Et il n'y a pas que le dimanche matin que les citoyens sont invités à être prudents. Les sites Internet des cégeps, des universités, ainsi que des centres et organismes sportifs appellent tous leur clientèle à être vigilante.

Au Collège Rosemont, où quelques cas de grippe H1N1 ont été rapportés, les élèves ont été sensibilisés aux mesures d'hygiène de prévention.
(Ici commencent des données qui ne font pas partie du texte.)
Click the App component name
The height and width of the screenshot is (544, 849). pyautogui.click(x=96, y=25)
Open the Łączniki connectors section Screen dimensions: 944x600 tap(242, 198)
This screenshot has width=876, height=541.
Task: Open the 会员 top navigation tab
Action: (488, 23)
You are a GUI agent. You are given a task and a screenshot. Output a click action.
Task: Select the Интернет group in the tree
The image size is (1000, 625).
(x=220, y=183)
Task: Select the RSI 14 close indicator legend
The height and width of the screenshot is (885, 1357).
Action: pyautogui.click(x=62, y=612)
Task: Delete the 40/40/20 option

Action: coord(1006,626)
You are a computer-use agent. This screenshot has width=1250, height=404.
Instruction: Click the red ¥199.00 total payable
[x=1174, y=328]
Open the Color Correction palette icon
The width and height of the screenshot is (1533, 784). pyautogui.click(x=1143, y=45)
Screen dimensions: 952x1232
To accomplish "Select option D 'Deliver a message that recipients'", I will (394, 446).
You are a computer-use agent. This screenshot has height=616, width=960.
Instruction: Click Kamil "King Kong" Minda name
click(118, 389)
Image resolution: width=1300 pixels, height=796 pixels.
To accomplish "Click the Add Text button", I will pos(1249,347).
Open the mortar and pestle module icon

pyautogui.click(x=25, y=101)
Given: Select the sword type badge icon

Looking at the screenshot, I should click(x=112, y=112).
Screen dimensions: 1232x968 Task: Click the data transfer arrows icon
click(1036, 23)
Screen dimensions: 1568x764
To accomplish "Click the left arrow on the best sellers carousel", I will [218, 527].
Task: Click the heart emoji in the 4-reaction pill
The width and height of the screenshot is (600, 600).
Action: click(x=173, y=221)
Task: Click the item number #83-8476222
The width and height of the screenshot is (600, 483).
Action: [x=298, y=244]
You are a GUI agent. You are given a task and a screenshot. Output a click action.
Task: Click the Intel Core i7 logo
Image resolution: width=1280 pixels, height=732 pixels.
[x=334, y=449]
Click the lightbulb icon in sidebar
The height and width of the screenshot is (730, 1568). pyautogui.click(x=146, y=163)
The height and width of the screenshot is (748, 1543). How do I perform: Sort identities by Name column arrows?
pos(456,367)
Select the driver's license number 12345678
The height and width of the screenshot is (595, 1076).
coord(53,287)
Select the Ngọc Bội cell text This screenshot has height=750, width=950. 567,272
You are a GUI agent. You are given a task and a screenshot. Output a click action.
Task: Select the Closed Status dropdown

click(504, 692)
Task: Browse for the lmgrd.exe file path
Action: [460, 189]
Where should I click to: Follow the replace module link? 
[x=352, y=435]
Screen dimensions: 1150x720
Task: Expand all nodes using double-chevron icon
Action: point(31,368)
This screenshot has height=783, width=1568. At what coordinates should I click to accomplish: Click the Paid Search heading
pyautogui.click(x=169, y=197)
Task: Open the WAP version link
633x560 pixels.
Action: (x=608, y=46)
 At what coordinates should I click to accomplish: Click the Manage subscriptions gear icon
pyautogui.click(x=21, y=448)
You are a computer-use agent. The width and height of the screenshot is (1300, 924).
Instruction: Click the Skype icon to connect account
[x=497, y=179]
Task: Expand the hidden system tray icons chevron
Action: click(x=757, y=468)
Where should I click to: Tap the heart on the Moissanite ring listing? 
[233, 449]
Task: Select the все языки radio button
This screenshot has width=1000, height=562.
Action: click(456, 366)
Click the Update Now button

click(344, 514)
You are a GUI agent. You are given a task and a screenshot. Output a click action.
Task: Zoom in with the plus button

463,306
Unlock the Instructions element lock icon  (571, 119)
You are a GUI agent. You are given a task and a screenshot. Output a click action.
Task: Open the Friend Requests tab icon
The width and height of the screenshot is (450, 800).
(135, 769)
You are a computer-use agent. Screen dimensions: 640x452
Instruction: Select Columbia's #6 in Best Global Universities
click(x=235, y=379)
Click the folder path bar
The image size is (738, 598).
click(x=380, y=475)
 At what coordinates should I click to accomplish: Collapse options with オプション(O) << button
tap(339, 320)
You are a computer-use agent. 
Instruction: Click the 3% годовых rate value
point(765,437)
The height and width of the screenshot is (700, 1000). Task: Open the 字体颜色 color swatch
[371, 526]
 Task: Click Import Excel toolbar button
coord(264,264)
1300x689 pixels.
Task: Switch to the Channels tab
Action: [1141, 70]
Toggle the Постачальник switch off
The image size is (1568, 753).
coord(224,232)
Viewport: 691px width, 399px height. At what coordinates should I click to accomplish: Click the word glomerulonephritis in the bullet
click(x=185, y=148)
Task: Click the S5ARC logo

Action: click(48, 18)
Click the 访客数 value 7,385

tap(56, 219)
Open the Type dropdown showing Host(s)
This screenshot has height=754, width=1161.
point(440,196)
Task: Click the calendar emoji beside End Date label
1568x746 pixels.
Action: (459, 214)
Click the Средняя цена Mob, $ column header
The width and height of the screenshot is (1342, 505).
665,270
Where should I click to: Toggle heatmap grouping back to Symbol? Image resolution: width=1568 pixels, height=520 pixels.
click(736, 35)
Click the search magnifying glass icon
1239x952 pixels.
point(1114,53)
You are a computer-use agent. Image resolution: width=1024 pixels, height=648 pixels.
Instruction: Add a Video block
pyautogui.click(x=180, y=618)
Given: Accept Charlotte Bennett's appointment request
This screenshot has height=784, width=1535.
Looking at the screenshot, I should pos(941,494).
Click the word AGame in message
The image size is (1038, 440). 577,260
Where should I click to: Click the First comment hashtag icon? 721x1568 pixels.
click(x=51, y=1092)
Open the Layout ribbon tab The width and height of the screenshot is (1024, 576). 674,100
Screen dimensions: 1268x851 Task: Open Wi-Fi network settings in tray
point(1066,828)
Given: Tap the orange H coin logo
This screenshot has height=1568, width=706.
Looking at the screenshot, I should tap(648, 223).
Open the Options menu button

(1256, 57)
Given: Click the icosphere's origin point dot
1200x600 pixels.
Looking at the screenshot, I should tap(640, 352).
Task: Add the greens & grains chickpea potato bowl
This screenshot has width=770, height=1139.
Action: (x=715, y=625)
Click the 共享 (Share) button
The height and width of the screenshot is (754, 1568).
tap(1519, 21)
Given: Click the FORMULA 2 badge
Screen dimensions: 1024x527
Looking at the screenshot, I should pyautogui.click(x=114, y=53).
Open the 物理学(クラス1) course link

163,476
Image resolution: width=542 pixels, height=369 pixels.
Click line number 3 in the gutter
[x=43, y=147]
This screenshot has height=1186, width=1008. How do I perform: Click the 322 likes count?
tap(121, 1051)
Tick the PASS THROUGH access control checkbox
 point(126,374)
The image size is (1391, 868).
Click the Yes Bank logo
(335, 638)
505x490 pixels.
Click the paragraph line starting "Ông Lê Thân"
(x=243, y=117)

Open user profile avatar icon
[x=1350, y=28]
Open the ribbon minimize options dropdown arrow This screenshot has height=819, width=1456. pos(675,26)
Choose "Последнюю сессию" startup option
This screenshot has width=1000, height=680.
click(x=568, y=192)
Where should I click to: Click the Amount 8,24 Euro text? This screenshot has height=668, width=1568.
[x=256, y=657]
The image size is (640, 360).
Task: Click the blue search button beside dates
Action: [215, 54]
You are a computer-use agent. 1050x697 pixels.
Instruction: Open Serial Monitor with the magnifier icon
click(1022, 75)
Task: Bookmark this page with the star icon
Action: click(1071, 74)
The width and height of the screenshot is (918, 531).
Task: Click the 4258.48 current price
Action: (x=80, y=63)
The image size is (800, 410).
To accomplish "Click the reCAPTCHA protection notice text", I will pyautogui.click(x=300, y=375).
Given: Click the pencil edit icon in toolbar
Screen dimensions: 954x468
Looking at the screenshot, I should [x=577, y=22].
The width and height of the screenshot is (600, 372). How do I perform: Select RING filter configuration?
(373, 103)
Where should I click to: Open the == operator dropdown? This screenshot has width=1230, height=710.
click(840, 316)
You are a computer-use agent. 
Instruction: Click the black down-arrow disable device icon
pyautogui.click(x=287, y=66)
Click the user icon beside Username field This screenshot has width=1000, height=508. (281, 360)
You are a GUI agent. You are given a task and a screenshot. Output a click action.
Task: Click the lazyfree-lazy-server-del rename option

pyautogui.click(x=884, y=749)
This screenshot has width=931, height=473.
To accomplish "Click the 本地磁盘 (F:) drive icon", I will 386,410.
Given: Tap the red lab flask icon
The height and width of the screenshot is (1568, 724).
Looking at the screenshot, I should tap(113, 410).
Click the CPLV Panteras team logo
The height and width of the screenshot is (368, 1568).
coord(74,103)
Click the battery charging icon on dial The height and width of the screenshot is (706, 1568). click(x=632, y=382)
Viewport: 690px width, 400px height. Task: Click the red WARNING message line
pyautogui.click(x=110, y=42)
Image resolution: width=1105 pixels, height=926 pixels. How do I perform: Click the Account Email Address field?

Mais les étudiants ne les ont pas pour autant suivies à la lettre, a reconnu la coordonnatrice aux communications du cégep.

«Je pense que les gens continuent à se donner les mains», a assuré Anne-Marie Lacombe, mais elle a précisé que les distributeurs de savon antiseptique se vidaient aux entrées du collège.

Du côté de Hockey Québec, on a décrété cette année que la poignée de main entre les joueurs, suite à la partie, se ferait les gants aux mains.

«Il ne faut pas tomber dans l'excès de ne plus faire des choses traditionnelles, mais on peut les faire différemment», a indiqué le directeur général, Sylvain B. Lalonde.

Le sondage Harris-Decima a été mené, par téléphone, auprès d'un peu plus de 1000 Canadiens, entre les 8 et 12 octobre. La marge d'erreur est de 3,1 pour cent, 19 fois sur 20.